Autant dire que dans un secteur où les délais de conception sont déjà assez longs, la situation actuelle est d’autant plus pesante. Mais en plus, le spatial est confronté à un autre problème : il est trop petit. Pour Thomas Torloting : « Nous passons après le secteur automobile, la téléphonie ou les consoles de jeu, car nous ne commandons pas en assez grosse quantité. Notre cadence de production n’est pas du tout la même et les gros clients bénéficient de passe-droits. » Concrètement, lorsqu’il s’agit d’aller acheter des matériaux, les plus grosses productions ont déjà tout réservé et le peu de composants électroniques que les fournisseurs ont réussi à réunir part pour leurs produits. Il ne reste plus rien pour fabriquer des satellites !

Trouver des alternatives

Alors, comment font les agences spatiales et les entreprises pour pallier ce manque de composants ? Une première solution serait de stocker.
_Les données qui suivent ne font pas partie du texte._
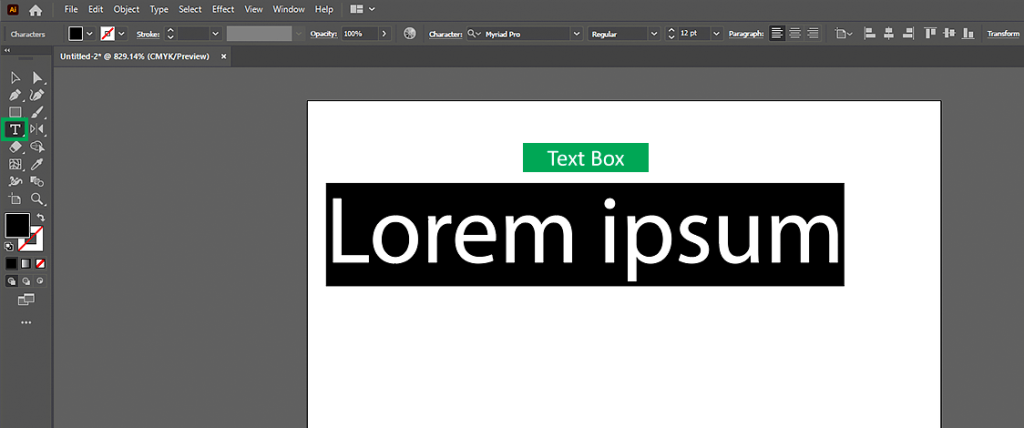This screenshot has width=1024, height=428.
Task: Open the Type menu
Action: click(159, 9)
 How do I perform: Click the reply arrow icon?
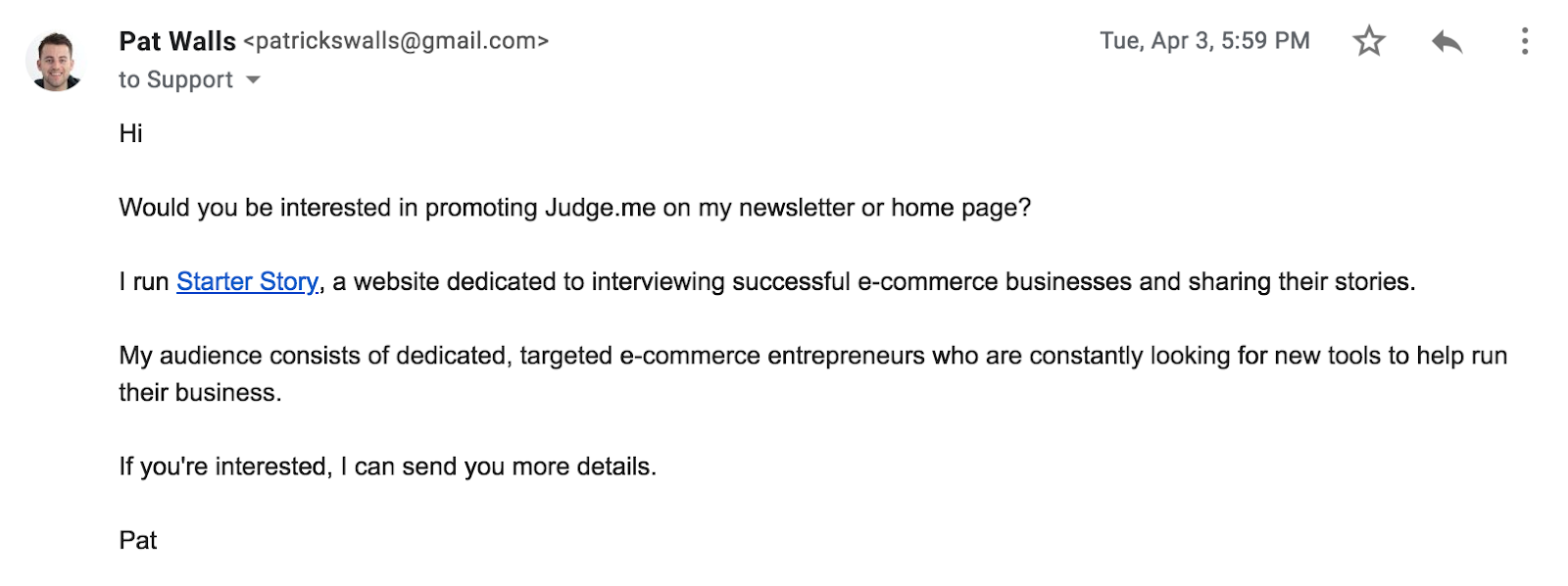(1446, 41)
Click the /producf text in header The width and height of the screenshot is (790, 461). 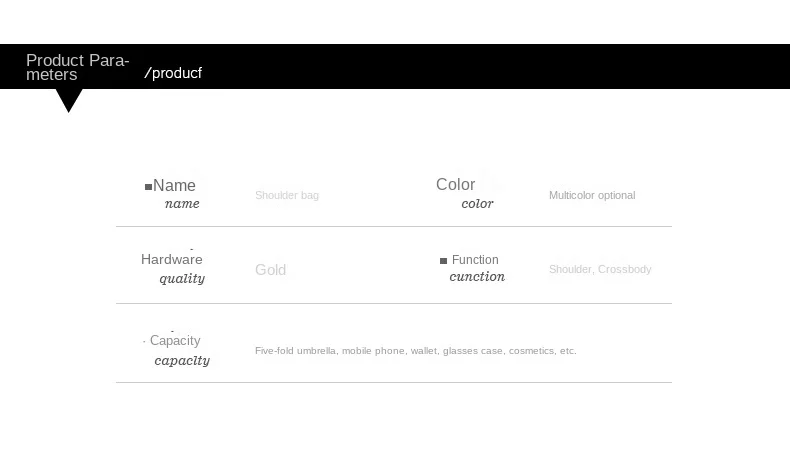(173, 73)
Comme les premiers signes de la pénurie étaient visibles depuis quelques années, il serait logique de penser que les professionnels auraient mis de côté en attendant des jours meilleurs. Or, c’est plus facile à dire qu’à faire. Stocker de grandes quantités de matériel demande toute une ingénierie que ne possèdent pas forcément ces sociétés : des locaux adaptés, mais aussi un système de maintenance, sans oublier le risque que les composants deviennent obsolètes et dépassés — ce qui est toujours problématique quand il s’agit d’envoyer des missions scientifiques à la pointe de la technologie.

Détail d'un « wafer », une plaque de matériau semi-conducteur qui sert à la fabrication de composants de microélectronique.  // Source : Intel

Détail d'un « wafer », une plaque de matériau semi-conducteur qui sert à la fabrication de composants de microélectronique.

Source : Intel

Autre solution : les marchés alternatifs. Pas question de mafia ici, mais uniquement de changer de fournisseurs. Comme les premiers touchés sont les fournisseurs asiatiques, il est encore temps de se diriger vers les américains et les européens pour l’instant à peu près épargnés. Le problème, ici, est que ces produits sont plus chers, mais qu’en plus tout n’est pas disponible. Pour certaines missions, ce sont des composants extrêmement spécifiques qui sont demandés.

«Chez nous, ce sont avant tout les semi-conducteurs qui manquent, raconte Bastien Baticle de chez Venture Orbital. Nous cherchons au maximum à trouver d’autres catalogues où les produits sont encore disponibles, mais forcément ça bouleverse nos manières de concevoir.» Cette entreprise bretonne développe notamment un nano-lanceur destiné aux CubeSats, mais se trouve obligée de s’adapter aussi face à la situation. «Notre avantage, précise Bastien Baticle, c’est que nous n’avons pas une cadence très élevée contrairement à l’industrie automobile, par exemple. Alors les délais rallongés sont intégrés dans les plannings. » De quoi poursuivre le travail de fond et la phase de conception malgré les contraintes.

« Pour l’instant, nous pouvons encore trouver des alternatives, faire des concessions, précise Thomas Torloting. Mais ça demande toute une organisation. » Une organisation de plus en plus difficile à trouver, puisque la situation reste très fragile et ne montre aucun signe d’amélioration. Les composants sont appelés à devenir plus coûteux et plus difficiles à dénicher.